Washington proposed a $700-billion taxpayer-funded plan in an effort to ease the global credit crisis and reverse the U.S. housing slump.
"In the long run, the package will be a burden on the U.S. economy as taxpayers will have to pay. Investors are disappointed with no further news details of the package," added Ruland.
Meanwhile, Goldman Sachs <GS.N> and Morgan Stanley <MS.N> are giving up their investment bank status in return for cover under the U.S. Federal Reserve's wing to survive the crisis that forced rival Wall Street firm Lehman Brothers <LEHMQ.PK> to file for bankruptcy.

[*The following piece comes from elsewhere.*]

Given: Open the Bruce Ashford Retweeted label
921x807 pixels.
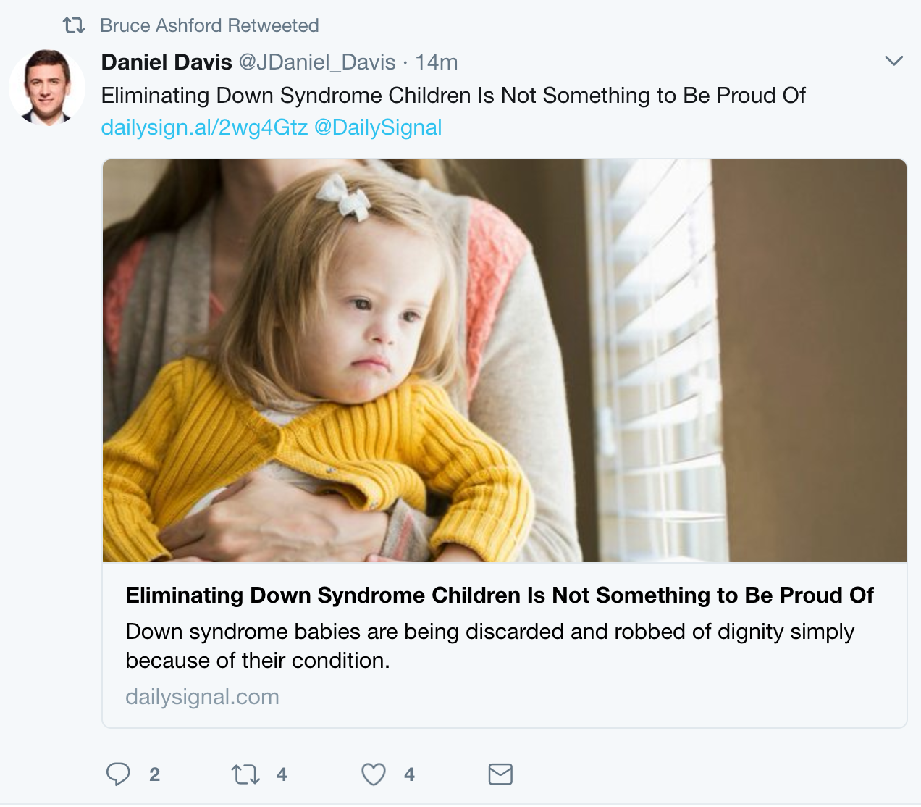Looking at the screenshot, I should (209, 26).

UBS <UBSN.VX> was up 2 percent.
The FTSE 100 <
> index was down 0.76 percent, the German DAX <GDAXI> was 0.28 percent lower and France's CAC 40 < > slipped 0.6 percent.
COMMODITIES TOP GAINERS
Energy shares were higher after crude prices <CLc1> gained $1.90 to $106.45 a barrel. BP <BP.L>, Royal Dutch Shell <RDSa.L> and BG <BG.L> were up 1.1-2.3 percent.

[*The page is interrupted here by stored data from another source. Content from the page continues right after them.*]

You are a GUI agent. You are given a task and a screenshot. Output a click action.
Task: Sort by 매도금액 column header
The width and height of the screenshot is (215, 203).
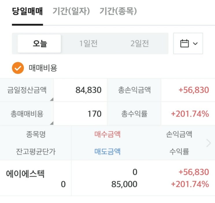coord(107,151)
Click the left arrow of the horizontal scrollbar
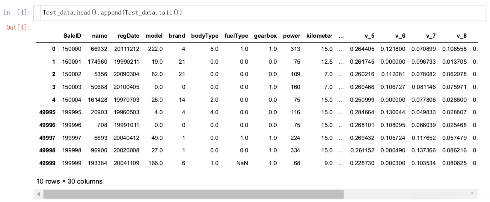The image size is (490, 202). pyautogui.click(x=38, y=194)
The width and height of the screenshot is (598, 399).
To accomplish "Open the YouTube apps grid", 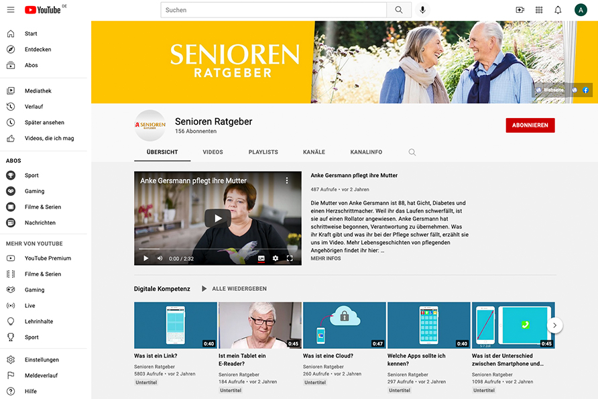I will 539,10.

Miners tracked metal prices higher with copper <MCU3=LX> up 2.2 percent. Eurasian Natural Resources <ENRC.L>, BHP BILLITON <BLT.L>, Vedanta Resources <VED.L> and Xstrata <XTA.L> rose between 2.3-3.85 percent.
But the surge in commodity prices also sparked inflation fears, hurting retailers.
In the food and drug retail sector, Carrefour <CARR.PA>, Ahold <AHLN.AS> and J Sainsbury <SBRY.L> were down between 1.4-2.7 percent.
In the chemical sector, which uses oil-based inputs, Bayer <BAYG.DE>, Akzo Nobel <AKZO.AS> and Air Liquide <AIR.PA> were down between 2-2.2 percent.
EDF <EDF.PA> gained 0.85 percent after the Guardian reported lawyers for British Energy <BGY.L> and the group were last night completing paperwork on a 12.4 billion pound takeover of the nuclear power generator, with a view to signing off the deal in time for a stock market announcement on Tuesday.
Air France-KLM <AIRF.PA> was down 2.3 percent after RBS cut the group to "sell" from "hold".
ASML <ASML.AS> was 4.3 percent lower as ING downgraded it to "sell" from "hold".
Analysts said that the bailout package may be positive for stocks but added the damage from a year-long credit crisis had spread further into the economy.